A member of the Red Rebel Brigade, an international performance artivist troupe, attend a demonstration outside of COP26 on November 12, 2021. (Photograph by Andy Buchanan / AFP via Getty Images)

The Road to Recovery

WORDS BY YESSENIA FUNES

Following COP26, The Frontline asks: How are you, really? Negative emotions are inevitable, but it’s important to find community and recharge, too.

I haven’t been OK lately. And that’s OK. We can’t always feel joy, not in this world of heartbreak and injustice. The world can be depressing, but it can also be beautiful. A quick look outside my window where the trees are turning and the clouds are clearing reminds me of that. We should look to nature to keep us grounded during our darkest days.

 

However, these thoughts feel especially relevant as world leaders wrapped up their climate negotiations over the weekend. COP26 is over, but the climate crisis isn’t. It’s always hovering over our shoulder—growling, teeth snarling, ready to attack. This is a beast that can be tamed, though. We just have to stop feeding it.

 

Welcome to The Frontline, where we’re getting vulnerable. I’m Yessenia Funes, climate director of Atmos. How are you feeling in the aftermath of COP? Like I said, I’m not doing too great. That’s not just because of these climate talks. The climate crisis is only one of the many problems individuals face, but it makes everything feel much worse. Don’t we have enough to deal with? Why can’t our elected officials prevent further heartache and tragedy by taking action to stop the planet from warming? Let’s get emotional, y’all.

 

 

 

 

 

 

Exhausted. That’s the word I keep hearing from climate advocates who attended COP26. I’m exhausted too, and I didn’t even travel halfway around the world to witness mediocre climate action.

 

I remind myself that the outcome of COP26 could’ve been worse, but that means so little when the bar has been set so low. When the Paris Agreement was signed in 2015, it included no mention of fossil fuels despite the fact that they’re the reason why the climate crisis exists in the first place. This time around, the language isn’t that much stronger. 

 

Our elected officials—the ones who have power only because we elected them into it—haven’t yet agreed to phase out fossil fuels. They didn’t come to an agreement on climate reparations, which would help lower-income nations afford to focus on clean energy development and recover after extreme weather disasters. The countries that have contributed the least greenhouse gas emissions historically have yet again been abandoned by history’s greatest polluters. 

 

I’m not surprised by any of this, but I am saddened by it. The world has been broken for so long, and rising temperatures threaten to crumble it into little pieces. And yet the people in power don’t seem to care. They see our exhaustion and our suffering—and they carry on, unaffected.
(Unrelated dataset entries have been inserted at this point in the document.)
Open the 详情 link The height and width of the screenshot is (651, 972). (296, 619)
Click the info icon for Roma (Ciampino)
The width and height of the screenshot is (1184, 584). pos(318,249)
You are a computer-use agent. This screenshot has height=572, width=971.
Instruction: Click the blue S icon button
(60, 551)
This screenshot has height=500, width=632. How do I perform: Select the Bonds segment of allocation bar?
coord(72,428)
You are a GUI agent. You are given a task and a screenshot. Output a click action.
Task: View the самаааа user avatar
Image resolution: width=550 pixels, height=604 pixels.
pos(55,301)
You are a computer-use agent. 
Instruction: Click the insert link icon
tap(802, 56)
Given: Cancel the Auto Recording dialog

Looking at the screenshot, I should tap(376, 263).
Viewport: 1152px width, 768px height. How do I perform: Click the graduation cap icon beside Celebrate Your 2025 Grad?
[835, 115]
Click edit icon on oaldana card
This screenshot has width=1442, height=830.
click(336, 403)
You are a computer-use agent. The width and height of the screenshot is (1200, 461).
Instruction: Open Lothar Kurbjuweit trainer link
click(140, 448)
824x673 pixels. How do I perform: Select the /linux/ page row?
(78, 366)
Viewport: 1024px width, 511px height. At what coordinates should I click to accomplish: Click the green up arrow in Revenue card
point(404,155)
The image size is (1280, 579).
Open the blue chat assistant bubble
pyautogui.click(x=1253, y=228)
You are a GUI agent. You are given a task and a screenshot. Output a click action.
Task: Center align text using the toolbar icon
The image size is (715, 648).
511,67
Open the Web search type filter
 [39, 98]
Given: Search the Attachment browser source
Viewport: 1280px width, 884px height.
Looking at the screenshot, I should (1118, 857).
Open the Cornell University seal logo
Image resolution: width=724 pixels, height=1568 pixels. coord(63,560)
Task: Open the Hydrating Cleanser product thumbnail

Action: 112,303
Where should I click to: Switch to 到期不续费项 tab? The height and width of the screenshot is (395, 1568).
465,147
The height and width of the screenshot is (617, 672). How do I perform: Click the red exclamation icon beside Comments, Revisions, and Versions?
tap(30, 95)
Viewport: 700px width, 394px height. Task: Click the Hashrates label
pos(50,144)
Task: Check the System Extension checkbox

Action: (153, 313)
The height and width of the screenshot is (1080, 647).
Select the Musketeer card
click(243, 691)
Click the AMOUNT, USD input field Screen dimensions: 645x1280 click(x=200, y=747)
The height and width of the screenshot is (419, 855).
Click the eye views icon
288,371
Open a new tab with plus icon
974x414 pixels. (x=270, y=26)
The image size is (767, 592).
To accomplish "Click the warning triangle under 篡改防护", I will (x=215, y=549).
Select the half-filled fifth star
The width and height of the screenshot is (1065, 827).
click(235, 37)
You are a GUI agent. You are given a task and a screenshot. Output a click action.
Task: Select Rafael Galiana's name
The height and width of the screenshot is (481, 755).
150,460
“They are still prioritizing the will of fossil fuel lobbyists over the planet.”

Dominique Palmer
CLIMATE JUSTICE ACTIVIST

I became an environmental journalist because I saw that the world needed healing. I saw societal problems that needed a spotlight. I couldn’t turn away from how the climate crisis was already exacerbating everything else that sucked: extreme poverty, food access, housing, mental illness. I could see this as a teenager entering her first years of college, yet our elected officials who have decades on me can’t. Well, that or they refuse to. If they did recognize this reality, how could they walk away from COP26 without an adequate plan? They promised to limit warming to 1.5 to 2 degrees Celsius, but instead they signed off on plans that would lead to 2.4 degrees Celsius of warming.

 

Dominique Palmer, a climate justice activist and student based in London and Birmingham, said she feels betrayed. Elected officials have essentially signed a “death sentence for millions,” she wrote on WhatsApp. “They are still prioritizing the will of fossil fuel lobbyists over the planet,” Palmer said. Helena Bennett, a climate policy expert and influencer from London, left the conference feeling drained. “The fate of the planet and humanity is being determined right under your nose,” she wrote via WhatsApp. 

 

The weight is especially heavy for Black, Indigenous, and other people of color who routinely feel excluded from these negotiations. And this is only one news item we’ve had to face. Elsewhere, we’re seeing white tears be weaponized to villainize murder victims in U.S. courtrooms. We’re confronting the brutal violence police shove onto our communities.

 

And yet, we hold onto hope—because we have each other. That’s what I heard from the few activists with whom I connected. They refueled each other. The frontline is where the energy and empowerment is buried.

 

And from the grassroots, power grows. Change won’t come from behind closed doors. It’ll come from our own backyards and what seeds we sow. It’ll come from local elections and community organizing. The small everyday acts we take for granted—riding our bikes or eating local organic produce—can redirect our lives toward something greater. It can bring us to each other, bring us together, bring us into power. It’s time.